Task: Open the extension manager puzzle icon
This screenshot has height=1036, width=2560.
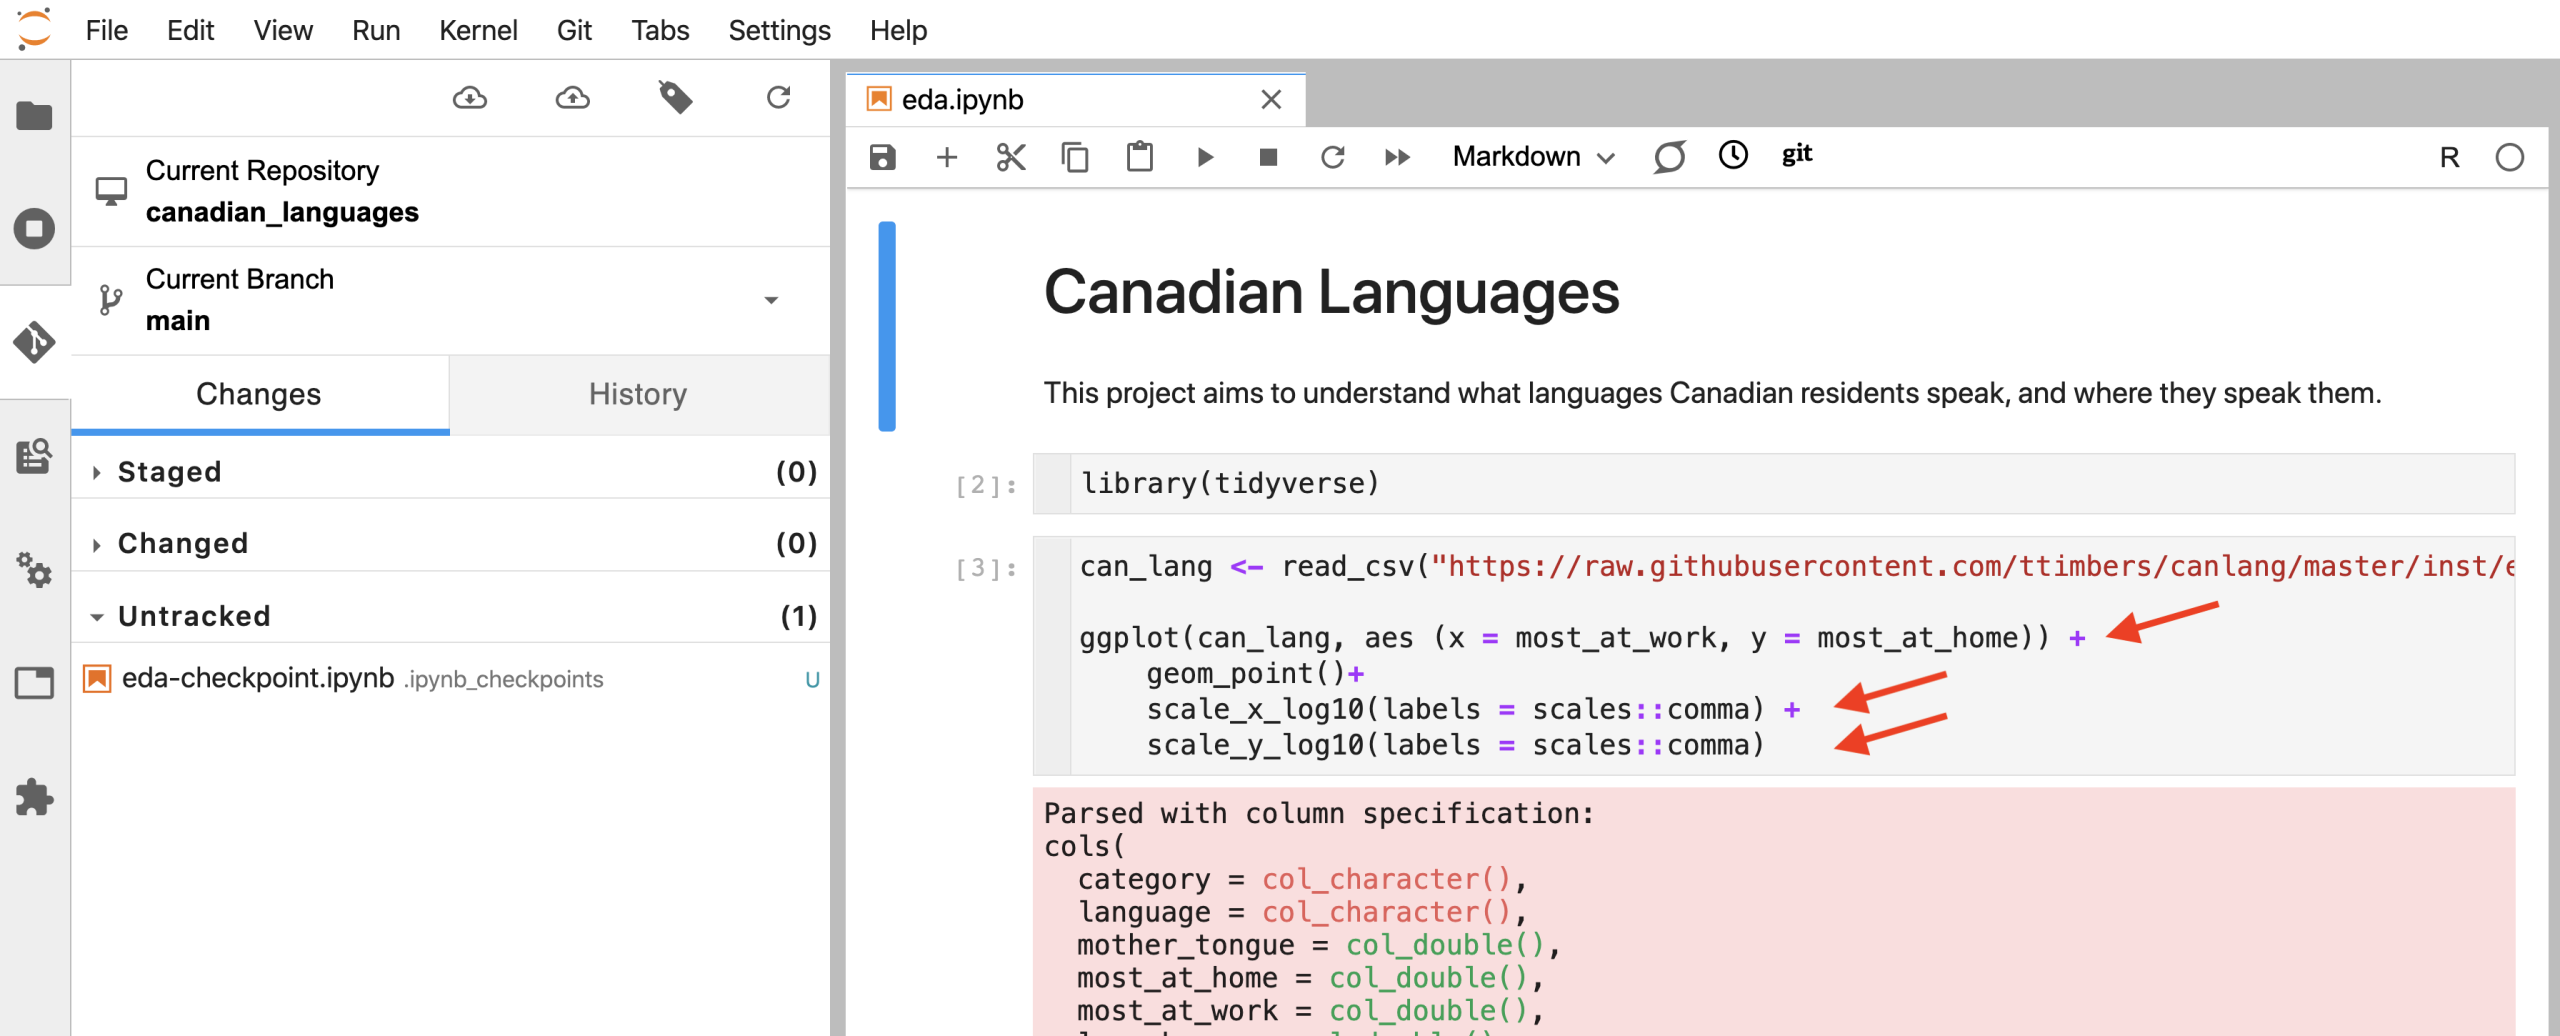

--

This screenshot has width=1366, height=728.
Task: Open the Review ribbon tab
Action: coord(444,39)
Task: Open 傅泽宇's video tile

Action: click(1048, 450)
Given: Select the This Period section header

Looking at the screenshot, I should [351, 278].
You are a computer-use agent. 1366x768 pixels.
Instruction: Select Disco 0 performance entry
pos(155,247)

* * *

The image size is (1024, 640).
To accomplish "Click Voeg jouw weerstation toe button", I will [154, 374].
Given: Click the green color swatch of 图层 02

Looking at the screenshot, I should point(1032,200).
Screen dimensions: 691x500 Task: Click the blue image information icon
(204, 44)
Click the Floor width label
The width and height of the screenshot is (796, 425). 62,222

## ACTION ITEM
Keep both end lines and retype everything in the records above from the line containing "Task: Open the extension manager puzzle icon" through the line containing "This screenshot has height=1036, width=2560.", exactly, with nothing else.

## SOLVED EXERCISE
Task: Open the extension manager puzzle icon
This screenshot has height=1036, width=2560.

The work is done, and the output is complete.